As reported previously, the indictments relate to three cases of defrauding the public purse and misrepresentation. The alleged offences relate to the deduction of Pay As You Earn (PAYE) and National Insurance (NIC) from the employees of Kentish Estates Ltd and the Grand Folkestone Ltd between 2011 and 2015. These were the two companies trading at the Grand at that time and the Stainers were officers of those companies throughout that period. These also were the employers of up to sixty staff. These payroll deductions were not reported to HMRC as required, and were not paid over to HMRC. Witnesses testified that employees were assured that these payments had been, or would be made.

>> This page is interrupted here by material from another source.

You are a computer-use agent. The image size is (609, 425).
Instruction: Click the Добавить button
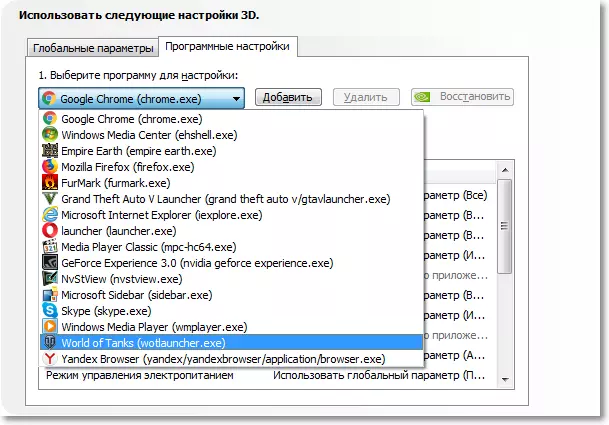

This forms the heart of the misrepresentation indictment.
Evidence derived from the company bank statements in the UK, showed that some £250,000 was transferred to Mrs Stainer’s (65) bank account in Germany in this same period. He added that the Stainers also derived substantial income from their seventeen holiday flats, whose combined value was over £4.5 million.
Notwithstanding this, Mr Stainer when interviewed in 2015 and in correspondence, claimed that the companies could not afford to make any payments as business was bad, and that it was better to withhold these payments and keep his employees in work, rather than see them as a charge on the public purse in a town with high unemployment.
The amounts in question across the three years and both companies totalled £473,097.07. These were calculated by HMRC using records confiscated from the Grand on July 23rd 2015, during an unannounced raid, which Mr Stainer described as a “fishing expedition“. These amounts were not disputed by Counsel for Mr Stainer.